### Stored items
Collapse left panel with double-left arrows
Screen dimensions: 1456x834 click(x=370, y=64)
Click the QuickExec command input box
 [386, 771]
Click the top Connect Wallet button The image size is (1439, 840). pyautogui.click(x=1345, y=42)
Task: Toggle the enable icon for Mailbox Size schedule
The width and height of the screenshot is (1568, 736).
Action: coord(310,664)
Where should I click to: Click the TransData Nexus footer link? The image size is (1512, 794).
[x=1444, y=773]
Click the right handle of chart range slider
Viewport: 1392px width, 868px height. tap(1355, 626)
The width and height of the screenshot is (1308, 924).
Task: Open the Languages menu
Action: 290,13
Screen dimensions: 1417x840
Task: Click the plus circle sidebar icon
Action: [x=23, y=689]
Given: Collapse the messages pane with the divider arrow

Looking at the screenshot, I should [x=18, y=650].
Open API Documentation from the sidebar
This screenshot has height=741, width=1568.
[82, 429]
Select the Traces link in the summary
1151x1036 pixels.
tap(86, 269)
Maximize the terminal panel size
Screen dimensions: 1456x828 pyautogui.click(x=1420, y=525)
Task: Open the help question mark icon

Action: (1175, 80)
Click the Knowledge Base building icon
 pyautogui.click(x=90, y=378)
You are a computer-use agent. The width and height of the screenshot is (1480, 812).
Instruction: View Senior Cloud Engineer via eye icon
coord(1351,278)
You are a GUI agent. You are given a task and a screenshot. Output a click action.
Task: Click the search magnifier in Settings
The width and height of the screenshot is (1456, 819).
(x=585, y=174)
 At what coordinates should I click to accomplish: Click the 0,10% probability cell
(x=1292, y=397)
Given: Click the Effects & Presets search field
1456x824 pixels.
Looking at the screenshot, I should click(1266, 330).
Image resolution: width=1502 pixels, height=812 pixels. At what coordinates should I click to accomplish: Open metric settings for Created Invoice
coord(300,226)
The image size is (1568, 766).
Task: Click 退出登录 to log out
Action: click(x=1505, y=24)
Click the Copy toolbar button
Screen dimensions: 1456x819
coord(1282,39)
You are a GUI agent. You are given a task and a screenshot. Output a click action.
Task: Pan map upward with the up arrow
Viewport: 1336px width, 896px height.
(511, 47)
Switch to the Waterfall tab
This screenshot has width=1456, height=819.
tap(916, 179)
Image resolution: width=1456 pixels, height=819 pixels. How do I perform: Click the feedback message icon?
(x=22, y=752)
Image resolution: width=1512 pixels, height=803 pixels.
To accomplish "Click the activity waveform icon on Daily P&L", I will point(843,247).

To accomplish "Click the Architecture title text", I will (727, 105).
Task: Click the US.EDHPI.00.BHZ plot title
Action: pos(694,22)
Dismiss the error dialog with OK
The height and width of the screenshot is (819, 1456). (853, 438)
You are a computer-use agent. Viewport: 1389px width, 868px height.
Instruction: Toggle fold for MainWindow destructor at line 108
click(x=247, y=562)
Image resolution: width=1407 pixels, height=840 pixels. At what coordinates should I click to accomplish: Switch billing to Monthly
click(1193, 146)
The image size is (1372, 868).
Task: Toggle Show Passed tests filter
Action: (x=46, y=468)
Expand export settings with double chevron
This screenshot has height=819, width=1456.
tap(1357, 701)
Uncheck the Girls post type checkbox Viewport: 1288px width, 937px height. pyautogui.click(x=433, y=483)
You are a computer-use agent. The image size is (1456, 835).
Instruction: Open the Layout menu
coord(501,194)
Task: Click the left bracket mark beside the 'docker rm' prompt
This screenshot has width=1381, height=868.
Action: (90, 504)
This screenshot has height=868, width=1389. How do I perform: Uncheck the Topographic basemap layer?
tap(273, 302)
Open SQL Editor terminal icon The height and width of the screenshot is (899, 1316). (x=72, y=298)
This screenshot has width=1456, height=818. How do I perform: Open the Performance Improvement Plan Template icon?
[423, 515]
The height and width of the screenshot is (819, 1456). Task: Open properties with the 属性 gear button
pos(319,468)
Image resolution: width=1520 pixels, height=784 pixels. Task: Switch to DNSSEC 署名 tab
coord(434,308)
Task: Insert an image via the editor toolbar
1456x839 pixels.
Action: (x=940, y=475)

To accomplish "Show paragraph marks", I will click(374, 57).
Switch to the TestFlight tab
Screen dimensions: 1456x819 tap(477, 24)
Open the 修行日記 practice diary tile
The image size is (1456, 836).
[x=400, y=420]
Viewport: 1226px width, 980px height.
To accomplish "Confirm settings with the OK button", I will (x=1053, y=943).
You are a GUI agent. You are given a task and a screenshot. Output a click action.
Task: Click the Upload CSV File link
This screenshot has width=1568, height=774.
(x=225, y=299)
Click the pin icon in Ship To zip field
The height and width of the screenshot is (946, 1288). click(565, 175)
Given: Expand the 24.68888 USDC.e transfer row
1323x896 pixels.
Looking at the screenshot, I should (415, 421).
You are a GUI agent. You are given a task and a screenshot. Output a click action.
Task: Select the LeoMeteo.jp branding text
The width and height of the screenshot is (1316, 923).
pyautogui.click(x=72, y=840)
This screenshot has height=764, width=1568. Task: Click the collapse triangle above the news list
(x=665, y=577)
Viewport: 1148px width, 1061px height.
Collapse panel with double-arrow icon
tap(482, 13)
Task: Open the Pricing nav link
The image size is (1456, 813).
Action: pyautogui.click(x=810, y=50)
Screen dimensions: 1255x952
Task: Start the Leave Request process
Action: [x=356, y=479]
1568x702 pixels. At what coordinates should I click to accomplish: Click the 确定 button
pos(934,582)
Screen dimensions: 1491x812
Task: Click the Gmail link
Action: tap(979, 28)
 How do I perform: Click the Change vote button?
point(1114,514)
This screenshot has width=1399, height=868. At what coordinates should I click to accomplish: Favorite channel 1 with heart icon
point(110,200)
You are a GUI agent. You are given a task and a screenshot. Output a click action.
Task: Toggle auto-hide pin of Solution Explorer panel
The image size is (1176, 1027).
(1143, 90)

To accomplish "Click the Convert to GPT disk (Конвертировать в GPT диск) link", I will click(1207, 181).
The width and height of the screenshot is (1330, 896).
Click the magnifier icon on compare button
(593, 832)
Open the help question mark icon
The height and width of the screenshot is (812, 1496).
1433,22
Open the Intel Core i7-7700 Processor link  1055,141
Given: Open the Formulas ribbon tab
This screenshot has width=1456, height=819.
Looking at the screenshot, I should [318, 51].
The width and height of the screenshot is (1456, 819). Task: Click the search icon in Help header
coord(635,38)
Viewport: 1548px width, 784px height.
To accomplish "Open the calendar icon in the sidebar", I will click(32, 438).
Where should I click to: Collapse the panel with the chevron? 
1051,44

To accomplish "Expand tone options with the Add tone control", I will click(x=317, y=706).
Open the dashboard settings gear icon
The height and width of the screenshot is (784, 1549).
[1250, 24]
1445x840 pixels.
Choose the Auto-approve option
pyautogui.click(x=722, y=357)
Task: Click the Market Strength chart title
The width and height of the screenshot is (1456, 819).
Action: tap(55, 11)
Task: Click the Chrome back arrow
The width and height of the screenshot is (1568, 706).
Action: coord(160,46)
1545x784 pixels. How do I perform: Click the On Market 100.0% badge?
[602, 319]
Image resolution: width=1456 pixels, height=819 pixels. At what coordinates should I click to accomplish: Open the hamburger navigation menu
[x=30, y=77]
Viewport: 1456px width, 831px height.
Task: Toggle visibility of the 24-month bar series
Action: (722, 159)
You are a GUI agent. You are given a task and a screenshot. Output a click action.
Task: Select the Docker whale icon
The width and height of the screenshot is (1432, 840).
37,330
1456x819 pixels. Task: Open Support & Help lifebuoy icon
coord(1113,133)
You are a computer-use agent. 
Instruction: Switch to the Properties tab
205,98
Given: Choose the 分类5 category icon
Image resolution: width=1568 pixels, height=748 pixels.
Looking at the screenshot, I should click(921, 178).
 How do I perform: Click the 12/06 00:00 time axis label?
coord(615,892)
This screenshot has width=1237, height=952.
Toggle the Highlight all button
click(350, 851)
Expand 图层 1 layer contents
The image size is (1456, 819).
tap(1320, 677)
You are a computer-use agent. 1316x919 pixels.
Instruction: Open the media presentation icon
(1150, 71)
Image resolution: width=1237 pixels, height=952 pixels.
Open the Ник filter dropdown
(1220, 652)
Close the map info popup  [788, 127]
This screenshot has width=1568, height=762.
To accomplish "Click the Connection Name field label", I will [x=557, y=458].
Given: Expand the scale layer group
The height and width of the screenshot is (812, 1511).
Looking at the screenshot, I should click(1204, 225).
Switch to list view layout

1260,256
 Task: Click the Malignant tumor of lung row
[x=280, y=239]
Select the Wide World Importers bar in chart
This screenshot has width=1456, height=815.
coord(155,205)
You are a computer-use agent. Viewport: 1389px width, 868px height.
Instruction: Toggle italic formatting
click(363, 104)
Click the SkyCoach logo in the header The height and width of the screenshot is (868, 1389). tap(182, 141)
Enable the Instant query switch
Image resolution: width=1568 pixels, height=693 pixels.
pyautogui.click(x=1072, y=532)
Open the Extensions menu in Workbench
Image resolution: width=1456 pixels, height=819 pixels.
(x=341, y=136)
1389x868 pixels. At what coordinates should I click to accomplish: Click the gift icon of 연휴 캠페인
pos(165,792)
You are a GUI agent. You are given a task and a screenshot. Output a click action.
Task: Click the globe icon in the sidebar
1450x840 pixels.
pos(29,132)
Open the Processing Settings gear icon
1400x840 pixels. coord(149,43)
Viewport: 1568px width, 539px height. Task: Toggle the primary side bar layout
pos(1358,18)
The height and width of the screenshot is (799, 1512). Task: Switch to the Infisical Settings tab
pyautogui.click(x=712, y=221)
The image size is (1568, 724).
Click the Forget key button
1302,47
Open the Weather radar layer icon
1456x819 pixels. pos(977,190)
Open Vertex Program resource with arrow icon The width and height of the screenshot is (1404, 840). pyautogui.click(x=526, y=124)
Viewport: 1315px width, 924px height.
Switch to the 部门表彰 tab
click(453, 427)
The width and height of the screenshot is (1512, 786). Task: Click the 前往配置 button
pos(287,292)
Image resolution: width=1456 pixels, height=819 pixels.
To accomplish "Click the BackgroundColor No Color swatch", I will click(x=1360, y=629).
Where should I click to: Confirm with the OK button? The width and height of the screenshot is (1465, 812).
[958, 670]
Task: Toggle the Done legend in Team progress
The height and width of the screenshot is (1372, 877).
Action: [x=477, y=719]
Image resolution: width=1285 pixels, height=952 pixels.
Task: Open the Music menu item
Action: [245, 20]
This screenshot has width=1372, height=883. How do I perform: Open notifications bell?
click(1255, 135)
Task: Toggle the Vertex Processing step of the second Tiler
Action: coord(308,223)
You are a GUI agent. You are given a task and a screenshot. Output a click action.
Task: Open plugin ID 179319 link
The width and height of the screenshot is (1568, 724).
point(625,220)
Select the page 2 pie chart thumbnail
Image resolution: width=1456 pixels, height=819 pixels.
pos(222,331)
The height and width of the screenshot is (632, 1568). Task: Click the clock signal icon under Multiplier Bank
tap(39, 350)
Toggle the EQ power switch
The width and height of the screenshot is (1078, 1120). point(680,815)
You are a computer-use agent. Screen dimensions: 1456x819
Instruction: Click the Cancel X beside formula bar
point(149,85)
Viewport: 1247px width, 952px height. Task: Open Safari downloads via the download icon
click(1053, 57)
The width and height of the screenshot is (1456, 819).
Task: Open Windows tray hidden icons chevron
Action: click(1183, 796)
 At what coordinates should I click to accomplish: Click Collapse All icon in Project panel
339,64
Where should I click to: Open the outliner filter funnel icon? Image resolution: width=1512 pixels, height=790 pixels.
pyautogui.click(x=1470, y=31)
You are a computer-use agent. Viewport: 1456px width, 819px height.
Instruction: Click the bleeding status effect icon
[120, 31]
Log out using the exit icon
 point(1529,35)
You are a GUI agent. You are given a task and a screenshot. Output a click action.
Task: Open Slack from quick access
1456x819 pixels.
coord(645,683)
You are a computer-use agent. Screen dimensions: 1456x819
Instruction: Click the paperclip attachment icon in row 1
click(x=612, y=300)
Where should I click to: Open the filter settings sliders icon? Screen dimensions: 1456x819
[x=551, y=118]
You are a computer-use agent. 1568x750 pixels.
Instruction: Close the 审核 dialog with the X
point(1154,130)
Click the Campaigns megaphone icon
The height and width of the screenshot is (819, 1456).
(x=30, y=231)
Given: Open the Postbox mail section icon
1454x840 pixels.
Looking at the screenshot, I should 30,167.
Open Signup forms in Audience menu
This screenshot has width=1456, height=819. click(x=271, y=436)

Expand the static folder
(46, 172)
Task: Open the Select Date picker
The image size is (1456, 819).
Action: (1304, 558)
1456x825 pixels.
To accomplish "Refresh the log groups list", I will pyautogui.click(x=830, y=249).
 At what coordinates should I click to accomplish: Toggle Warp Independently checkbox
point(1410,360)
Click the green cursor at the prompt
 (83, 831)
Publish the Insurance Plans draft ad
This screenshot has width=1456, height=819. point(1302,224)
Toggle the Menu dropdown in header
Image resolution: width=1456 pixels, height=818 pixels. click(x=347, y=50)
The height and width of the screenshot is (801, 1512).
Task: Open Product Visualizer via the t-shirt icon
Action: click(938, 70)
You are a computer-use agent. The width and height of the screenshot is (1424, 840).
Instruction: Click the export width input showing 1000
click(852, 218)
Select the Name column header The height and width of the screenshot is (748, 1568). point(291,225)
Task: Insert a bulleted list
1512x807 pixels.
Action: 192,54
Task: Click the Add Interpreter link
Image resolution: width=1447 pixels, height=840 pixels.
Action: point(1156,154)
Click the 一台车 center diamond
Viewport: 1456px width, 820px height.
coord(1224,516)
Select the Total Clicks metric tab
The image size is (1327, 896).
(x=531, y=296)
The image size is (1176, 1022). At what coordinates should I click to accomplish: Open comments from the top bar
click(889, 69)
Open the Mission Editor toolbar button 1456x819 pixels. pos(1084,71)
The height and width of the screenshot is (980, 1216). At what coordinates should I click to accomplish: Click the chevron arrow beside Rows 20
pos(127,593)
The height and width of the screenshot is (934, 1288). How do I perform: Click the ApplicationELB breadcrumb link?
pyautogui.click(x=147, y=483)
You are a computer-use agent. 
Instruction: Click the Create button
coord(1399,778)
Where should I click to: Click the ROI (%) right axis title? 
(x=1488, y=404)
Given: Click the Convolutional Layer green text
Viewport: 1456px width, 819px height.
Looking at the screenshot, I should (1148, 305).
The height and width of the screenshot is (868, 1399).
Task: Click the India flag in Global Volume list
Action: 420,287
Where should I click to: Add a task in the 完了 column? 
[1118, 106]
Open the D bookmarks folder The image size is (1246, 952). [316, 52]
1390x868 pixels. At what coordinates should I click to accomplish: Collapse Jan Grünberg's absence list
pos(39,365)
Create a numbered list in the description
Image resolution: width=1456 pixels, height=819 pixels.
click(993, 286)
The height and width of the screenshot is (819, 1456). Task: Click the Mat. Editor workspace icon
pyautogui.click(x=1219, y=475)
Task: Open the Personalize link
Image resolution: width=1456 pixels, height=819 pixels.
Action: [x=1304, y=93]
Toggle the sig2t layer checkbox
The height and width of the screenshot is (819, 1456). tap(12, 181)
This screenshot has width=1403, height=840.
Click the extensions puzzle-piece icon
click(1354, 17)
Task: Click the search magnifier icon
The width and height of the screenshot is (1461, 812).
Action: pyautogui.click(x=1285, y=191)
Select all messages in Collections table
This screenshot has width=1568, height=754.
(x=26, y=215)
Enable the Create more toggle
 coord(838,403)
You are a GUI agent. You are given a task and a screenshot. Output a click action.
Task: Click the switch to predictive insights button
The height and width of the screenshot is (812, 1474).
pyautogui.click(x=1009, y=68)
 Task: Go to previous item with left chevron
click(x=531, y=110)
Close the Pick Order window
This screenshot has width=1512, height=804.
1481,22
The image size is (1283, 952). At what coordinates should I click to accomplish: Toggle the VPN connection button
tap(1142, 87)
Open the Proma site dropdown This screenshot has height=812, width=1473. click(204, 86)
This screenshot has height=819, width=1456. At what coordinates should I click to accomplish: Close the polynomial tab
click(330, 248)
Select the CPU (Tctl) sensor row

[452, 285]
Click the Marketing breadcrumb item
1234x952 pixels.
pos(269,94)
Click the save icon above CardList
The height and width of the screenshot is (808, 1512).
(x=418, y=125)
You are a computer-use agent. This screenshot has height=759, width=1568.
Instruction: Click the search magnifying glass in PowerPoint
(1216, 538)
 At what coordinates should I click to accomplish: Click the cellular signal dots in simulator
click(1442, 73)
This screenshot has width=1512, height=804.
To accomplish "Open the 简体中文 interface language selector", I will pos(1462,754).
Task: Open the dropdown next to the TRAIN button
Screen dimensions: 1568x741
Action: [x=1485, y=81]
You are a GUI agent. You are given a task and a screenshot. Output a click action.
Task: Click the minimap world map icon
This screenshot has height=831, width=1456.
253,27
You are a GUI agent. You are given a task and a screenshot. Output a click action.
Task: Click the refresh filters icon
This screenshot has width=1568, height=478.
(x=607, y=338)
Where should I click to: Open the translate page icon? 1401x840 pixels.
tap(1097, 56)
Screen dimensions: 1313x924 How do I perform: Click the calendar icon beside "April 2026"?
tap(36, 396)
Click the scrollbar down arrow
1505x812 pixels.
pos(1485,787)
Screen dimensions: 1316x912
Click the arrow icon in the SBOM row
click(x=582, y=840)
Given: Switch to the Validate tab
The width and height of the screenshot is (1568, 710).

### AIM OF THE TASK
Lines from the top of the data above through the line with "is (1480, 812).", both ends included: copy them exactly, nothing more.

### RESPONSE
Collapse left panel with double-left arrows
Screen dimensions: 1456x834 click(x=370, y=64)
Click the QuickExec command input box
 [386, 771]
Click the top Connect Wallet button The image size is (1439, 840). pyautogui.click(x=1345, y=42)
Task: Toggle the enable icon for Mailbox Size schedule
The width and height of the screenshot is (1568, 736).
Action: coord(310,664)
Where should I click to: Click the TransData Nexus footer link? The image size is (1512, 794).
[x=1444, y=773]
Click the right handle of chart range slider
Viewport: 1392px width, 868px height. tap(1355, 626)
The width and height of the screenshot is (1308, 924).
Task: Open the Languages menu
Action: 290,13
Screen dimensions: 1417x840
Task: Click the plus circle sidebar icon
Action: [x=23, y=689]
Given: Collapse the messages pane with the divider arrow

Looking at the screenshot, I should [x=18, y=650].
Open API Documentation from the sidebar
This screenshot has height=741, width=1568.
[82, 429]
Select the Traces link in the summary
1151x1036 pixels.
tap(86, 269)
Maximize the terminal panel size
Screen dimensions: 1456x828 pyautogui.click(x=1420, y=525)
Task: Open the help question mark icon

Action: (1175, 80)
Click the Knowledge Base building icon
 pyautogui.click(x=90, y=378)
You are a computer-use agent. The width and height of the screenshot is (1480, 812).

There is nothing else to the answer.